● Written request
Rewrite the rows below, changing each occurrence of "GUI agent" to "screen assistant" and leaving everything else as it stands.
━━━━━━━━━━━━━━━━
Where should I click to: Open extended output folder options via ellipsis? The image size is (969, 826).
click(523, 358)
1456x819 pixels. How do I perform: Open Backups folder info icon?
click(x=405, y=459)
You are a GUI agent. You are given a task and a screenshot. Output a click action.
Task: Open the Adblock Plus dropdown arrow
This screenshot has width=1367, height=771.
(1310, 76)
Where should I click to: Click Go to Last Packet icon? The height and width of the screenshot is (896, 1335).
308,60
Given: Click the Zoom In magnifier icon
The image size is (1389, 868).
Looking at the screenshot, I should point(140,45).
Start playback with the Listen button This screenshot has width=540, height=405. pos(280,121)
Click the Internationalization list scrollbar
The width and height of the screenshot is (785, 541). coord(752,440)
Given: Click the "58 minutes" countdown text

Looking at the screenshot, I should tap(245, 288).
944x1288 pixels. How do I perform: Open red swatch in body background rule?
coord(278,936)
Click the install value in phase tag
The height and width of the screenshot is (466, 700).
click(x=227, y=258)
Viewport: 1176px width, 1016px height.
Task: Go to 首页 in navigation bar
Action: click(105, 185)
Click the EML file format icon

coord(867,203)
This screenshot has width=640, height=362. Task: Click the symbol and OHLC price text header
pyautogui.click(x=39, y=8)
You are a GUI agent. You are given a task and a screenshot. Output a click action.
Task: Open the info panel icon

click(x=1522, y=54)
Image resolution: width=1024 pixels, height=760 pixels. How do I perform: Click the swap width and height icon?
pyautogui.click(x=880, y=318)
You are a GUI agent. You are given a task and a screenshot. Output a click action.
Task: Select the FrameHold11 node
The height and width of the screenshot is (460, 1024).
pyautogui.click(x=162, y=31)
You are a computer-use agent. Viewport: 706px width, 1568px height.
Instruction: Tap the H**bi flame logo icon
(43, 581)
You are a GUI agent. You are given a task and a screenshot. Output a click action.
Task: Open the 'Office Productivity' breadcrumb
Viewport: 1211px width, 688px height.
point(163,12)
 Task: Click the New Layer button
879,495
━━━━━━━━━━━━━━━━
● Solution to this task
Where should I click to: Open extended output folder options via ellipsis? The image size is (969, 826).
click(523, 358)
1456x819 pixels. How do I perform: Open Backups folder info icon?
click(x=405, y=459)
You are a screen assistant. You are given a task and a screenshot. Output a click action.
Task: Open the Adblock Plus dropdown arrow
This screenshot has width=1367, height=771.
(1310, 76)
Where should I click to: Click Go to Last Packet icon? The height and width of the screenshot is (896, 1335).
308,60
Given: Click the Zoom In magnifier icon
The image size is (1389, 868).
Looking at the screenshot, I should point(140,45).
Start playback with the Listen button This screenshot has width=540, height=405. pos(280,121)
Click the Internationalization list scrollbar
The width and height of the screenshot is (785, 541). coord(752,440)
Given: Click the "58 minutes" countdown text

Looking at the screenshot, I should tap(245, 288).
944x1288 pixels. How do I perform: Open red swatch in body background rule?
coord(278,936)
Click the install value in phase tag
The height and width of the screenshot is (466, 700).
click(x=227, y=258)
Viewport: 1176px width, 1016px height.
Task: Go to 首页 in navigation bar
Action: click(105, 185)
Click the EML file format icon

coord(867,203)
This screenshot has width=640, height=362. Task: Click the symbol and OHLC price text header
pyautogui.click(x=39, y=8)
You are a screen assistant. You are given a task and a screenshot. Output a click action.
Task: Open the info panel icon

click(x=1522, y=54)
Image resolution: width=1024 pixels, height=760 pixels. How do I perform: Click the swap width and height icon?
pyautogui.click(x=880, y=318)
You are a screen assistant. You are given a task and a screenshot. Output a click action.
Task: Select the FrameHold11 node
The height and width of the screenshot is (460, 1024).
pyautogui.click(x=162, y=31)
You are a computer-use agent. Viewport: 706px width, 1568px height.
Instruction: Tap the H**bi flame logo icon
(43, 581)
You are a screen assistant. You are given a task and a screenshot. Output a click action.
Task: Open the 'Office Productivity' breadcrumb
Viewport: 1211px width, 688px height.
point(163,12)
 Task: Click the New Layer button
879,495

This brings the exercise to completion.